■ **Item coordinate data**:
+++

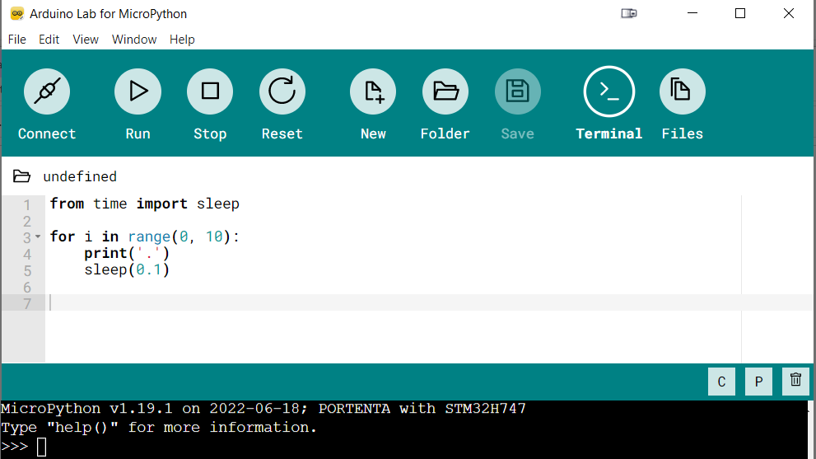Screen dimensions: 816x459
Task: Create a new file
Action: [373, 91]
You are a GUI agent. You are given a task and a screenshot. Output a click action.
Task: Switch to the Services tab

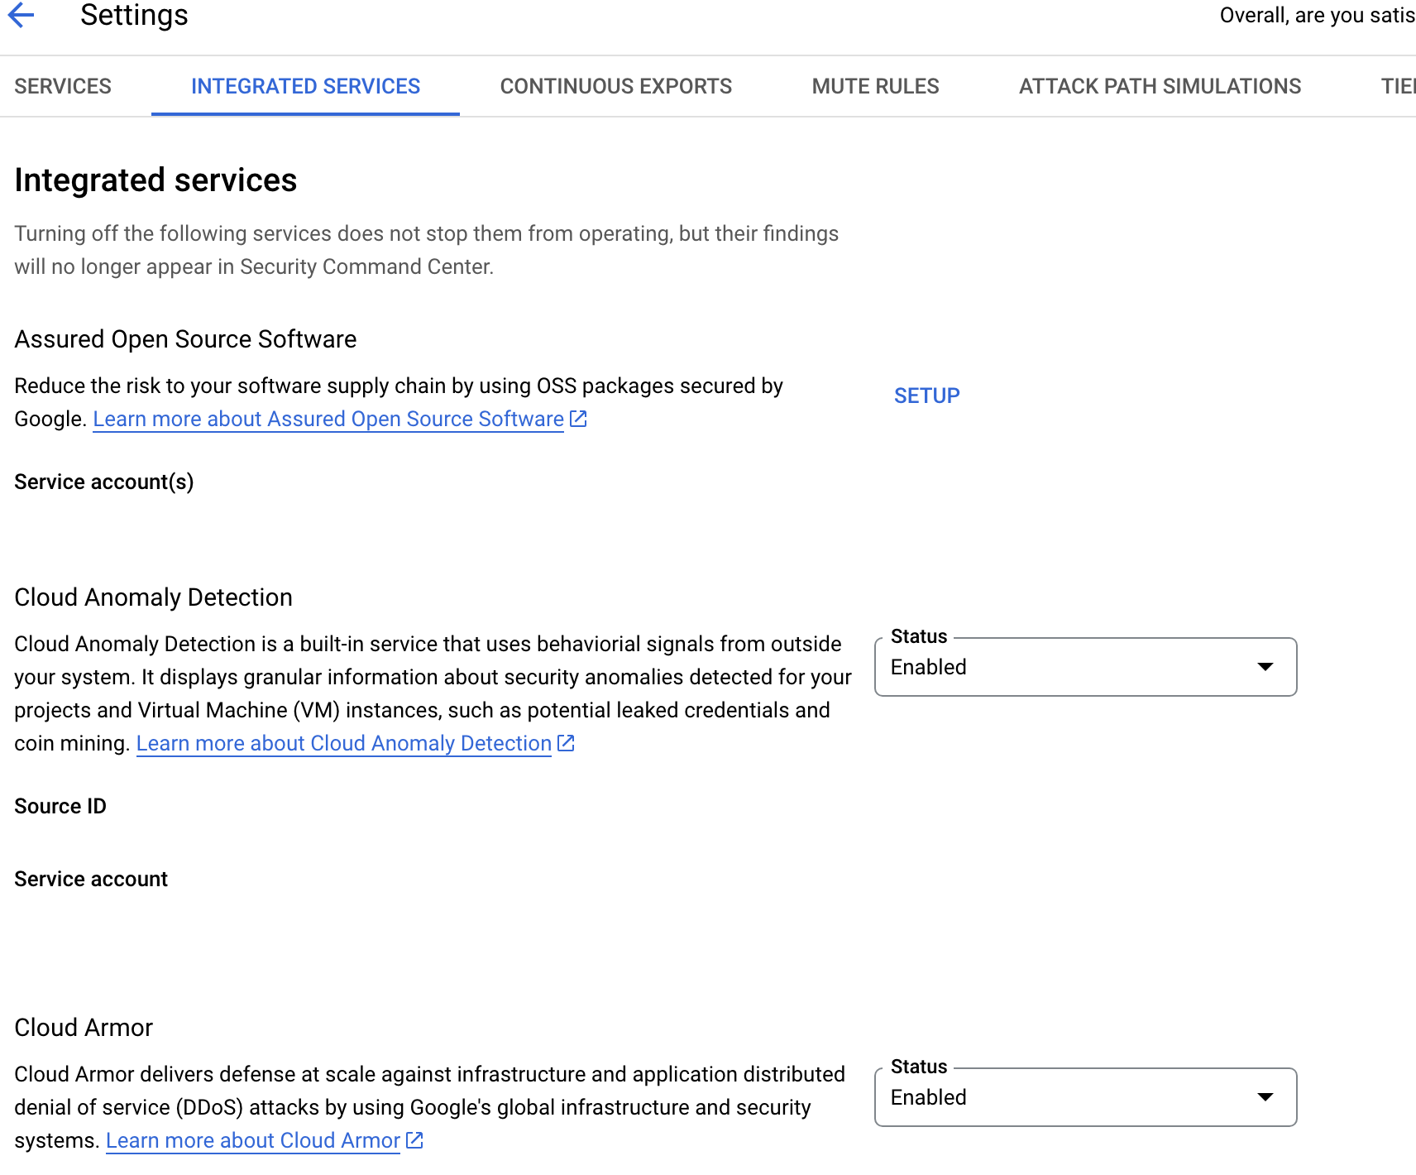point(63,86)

+++

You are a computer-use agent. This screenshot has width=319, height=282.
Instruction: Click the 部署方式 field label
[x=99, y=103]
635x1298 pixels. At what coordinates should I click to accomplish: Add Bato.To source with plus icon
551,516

+++

■ **What the task requires**: Write out the listing from the line with "You are a GUI" through the line with "point(63,86)", keeping the lines exactly as they are, and leave the pictures out.

■ **Exercise answer**:
You are a GUI agent. You are given a task and a screenshot. Output a click action.
Task: Switch to the Services tab

point(63,86)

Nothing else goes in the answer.